The normal way I'd approach this is too slow... it would go something like this:
Color TreeColor=LightMapTexture.GetRGB(TreeBase.x,TreeBase.y);
SetColor(TreeColor);
Tree.Draw(TreeBase.x,TreeBase.y);
That involves locking and unlocking the lightmap. I could set it up to happen only once a frame, but when I do it, the delay is... more than I expected it to be.
Someone mentioned to me that it might be possible to accomplish this with a shader. So my question is... is is possible to accomplish this with a shader? On both DirectX and OpenGLES? I'm very, very bad at shaders, so if it's possible, if you could kinda point me in the right direction, I'd appreciate it!
Thanks!
Yes, definitely. In fact, I'd advise merging the base/lightmap passes together so that it all happens in one shader while you're at it. While my iPhone knowledge is a bit shaky, I believe the fillrate on the embedded GPU is totally crap and the way things are set up you're going to have at *least* 2x overdraw, generally more (1x for drawing the map, another 1x for multiplying by the lightmap, and any 'vertical' objects are icing on the cake)
So, two bits of rendering advice:
1) Fix your base pass. This should actually be fairly simple, assuming you're using only opaque/alpha-tested objects:
a) Turn on stencil testing as follows:
- Enable stencil writes
- Set the stencil 'pass' op to zero/decrement depending on taste
- Set the stencil 'fail' op to keep
- Set the comparison operator to 'equal'
- Set the stencil ref value to 1 (though technically anything else could work)

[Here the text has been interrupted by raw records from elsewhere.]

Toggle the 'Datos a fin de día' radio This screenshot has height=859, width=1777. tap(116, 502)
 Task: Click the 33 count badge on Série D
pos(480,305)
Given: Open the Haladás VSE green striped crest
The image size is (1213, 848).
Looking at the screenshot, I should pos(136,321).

- Clear stencil to whatever you decided to make the stencil ref value in the previous step at the beginning of the frame
b) Sort your non-flat objects front-to-back (in your case, bottom-to-top might be a better way of phrasing it) and draw them.

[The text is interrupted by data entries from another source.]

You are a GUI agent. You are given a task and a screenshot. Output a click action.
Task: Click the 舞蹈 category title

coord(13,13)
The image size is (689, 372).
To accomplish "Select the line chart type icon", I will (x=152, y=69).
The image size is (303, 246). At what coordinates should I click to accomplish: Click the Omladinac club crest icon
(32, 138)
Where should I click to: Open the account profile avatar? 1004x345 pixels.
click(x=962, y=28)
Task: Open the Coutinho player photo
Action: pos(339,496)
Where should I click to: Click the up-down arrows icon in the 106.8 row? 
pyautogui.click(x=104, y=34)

c) Disable stencil writes, (but make sure you keep tests on!) then draw the ground.
d) Postprocess if necessary.
In plain English, this will mark areas you've already drawn to and instruct the GPU to not bother drawing/saving the results of drawing for any later pixels you've already touched, which should hopefully improve performance somewhat, especially when you have a lot of objects.
2) Use shaders for getting at the on-GPU lightmap:
a) Figure out where in the lightmap you want the object to sample in affine 0-1 space
b) Pass that in as a shader constant
c) In the pixel shader, feed that constant into a lightmap texture sample function as a sample position/texture coordinate
d) Multiply the object's base color by that lightmap value before returning from the shader.
e) Marvel at the power of programmable shading!
The mechanics of most of these are fairly straightforward to express in GLSL/HLSL, so I'll leave them as an excercise. If you're really stumped I'd be happy to give you some direction, however
For extra credit, you may be able to enhance object drawing with a separate 'lightmap offset' texture that'd look very much like a normal map. This would basically constitute computing where you want to look in the lightmap relative to where you are in the sprite and saving it to a texture. Ideally the result would be in a signed, two-component compressed texture but I don't think there's something directly like that available for iPhone.
clb: At the end of 2012, the positions of jupiter, saturn, mercury, and deimos are aligned so as to cause a denormalized flush-to-zero bug when computing earth's gravitational force, slinging it to the sun.